The crows in the trees above him cried out in an angry chorus.
Russ stopped suddenly, froze as he saw the ice in front of him shatter, exploding upward as if a bomb had detonated below it.
Water sprayed from the new hole next to the black pistol, and from the water Gentry appeared, his face nearly as gray as the landscape around him but his eyes wide with fury and determination. He slammed his hand down on the gun and raised it at Russ in one sweeping motion.
“No!”
At a distance of less than ten feet the Gray Man shot Dead Eye in the chest, center mass, knocking him flat on his back. His legs caught under his body awkwardly, his arms flailed out wide as he fell back, and his head slammed the ice, cracking it in all directions.
With the report of the gunshot the murder of crows in the still-bare tree limbs above scattered into flight, drifting off to the east in the gray afternoon.

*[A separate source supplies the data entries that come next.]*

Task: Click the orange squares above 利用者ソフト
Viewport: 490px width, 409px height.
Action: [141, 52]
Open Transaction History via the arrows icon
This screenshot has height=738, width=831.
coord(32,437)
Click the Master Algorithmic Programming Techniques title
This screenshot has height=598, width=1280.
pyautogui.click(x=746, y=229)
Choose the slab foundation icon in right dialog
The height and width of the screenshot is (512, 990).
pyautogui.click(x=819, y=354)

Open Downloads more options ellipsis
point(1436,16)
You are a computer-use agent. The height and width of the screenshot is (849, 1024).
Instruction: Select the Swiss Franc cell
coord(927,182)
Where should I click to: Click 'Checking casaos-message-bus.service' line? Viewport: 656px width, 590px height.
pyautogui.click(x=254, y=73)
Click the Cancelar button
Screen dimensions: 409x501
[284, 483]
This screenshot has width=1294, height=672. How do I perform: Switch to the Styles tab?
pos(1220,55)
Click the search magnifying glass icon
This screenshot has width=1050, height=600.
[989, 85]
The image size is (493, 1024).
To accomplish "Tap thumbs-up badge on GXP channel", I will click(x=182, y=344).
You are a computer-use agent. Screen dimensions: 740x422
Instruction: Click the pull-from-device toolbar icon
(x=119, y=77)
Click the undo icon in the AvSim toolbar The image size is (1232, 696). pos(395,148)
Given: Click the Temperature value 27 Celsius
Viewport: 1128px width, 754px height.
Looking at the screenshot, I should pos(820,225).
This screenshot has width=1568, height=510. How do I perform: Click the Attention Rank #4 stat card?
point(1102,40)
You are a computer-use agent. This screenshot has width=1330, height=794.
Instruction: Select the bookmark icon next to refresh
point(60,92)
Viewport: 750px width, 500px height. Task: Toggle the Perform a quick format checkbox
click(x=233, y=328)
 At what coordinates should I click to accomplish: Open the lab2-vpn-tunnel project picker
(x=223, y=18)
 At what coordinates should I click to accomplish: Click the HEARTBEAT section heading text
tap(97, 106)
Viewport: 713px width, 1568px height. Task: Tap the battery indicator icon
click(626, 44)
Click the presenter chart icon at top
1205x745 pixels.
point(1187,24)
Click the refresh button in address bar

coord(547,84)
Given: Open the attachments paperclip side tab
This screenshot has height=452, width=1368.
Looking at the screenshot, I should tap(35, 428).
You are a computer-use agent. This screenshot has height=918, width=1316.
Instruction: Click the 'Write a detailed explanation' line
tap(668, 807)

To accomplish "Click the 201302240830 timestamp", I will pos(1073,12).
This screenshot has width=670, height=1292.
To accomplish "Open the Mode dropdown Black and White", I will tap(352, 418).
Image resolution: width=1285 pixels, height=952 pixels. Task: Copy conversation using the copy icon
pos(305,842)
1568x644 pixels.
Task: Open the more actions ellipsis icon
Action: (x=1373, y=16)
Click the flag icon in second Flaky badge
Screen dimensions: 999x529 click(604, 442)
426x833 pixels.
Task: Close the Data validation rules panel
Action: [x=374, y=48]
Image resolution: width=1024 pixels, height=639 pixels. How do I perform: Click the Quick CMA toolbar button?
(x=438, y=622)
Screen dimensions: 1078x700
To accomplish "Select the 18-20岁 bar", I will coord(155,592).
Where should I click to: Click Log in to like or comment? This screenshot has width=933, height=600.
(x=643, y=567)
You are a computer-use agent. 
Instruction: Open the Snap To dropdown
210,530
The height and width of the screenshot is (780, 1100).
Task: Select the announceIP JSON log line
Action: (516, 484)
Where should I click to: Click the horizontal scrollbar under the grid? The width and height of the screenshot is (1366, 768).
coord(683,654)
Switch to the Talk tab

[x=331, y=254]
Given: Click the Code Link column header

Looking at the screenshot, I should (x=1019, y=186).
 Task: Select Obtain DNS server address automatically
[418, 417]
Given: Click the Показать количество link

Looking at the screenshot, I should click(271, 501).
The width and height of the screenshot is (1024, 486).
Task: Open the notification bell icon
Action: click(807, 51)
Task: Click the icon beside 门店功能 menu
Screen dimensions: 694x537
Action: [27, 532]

Court grunted and screamed with the pain and the effort of pulling himself out of the jagged hole in the center of the pond. He pulled with his left arm, kicked a leg out up and onto the ice, and this helped him get the leverage he needed. He looked down at the pistol and saw that it had jammed after he fired it, no doubt because of his weak grip. He lay on his stomach, crept with his weak legs and his left arm, pulling and pushing his numb body away from the hole.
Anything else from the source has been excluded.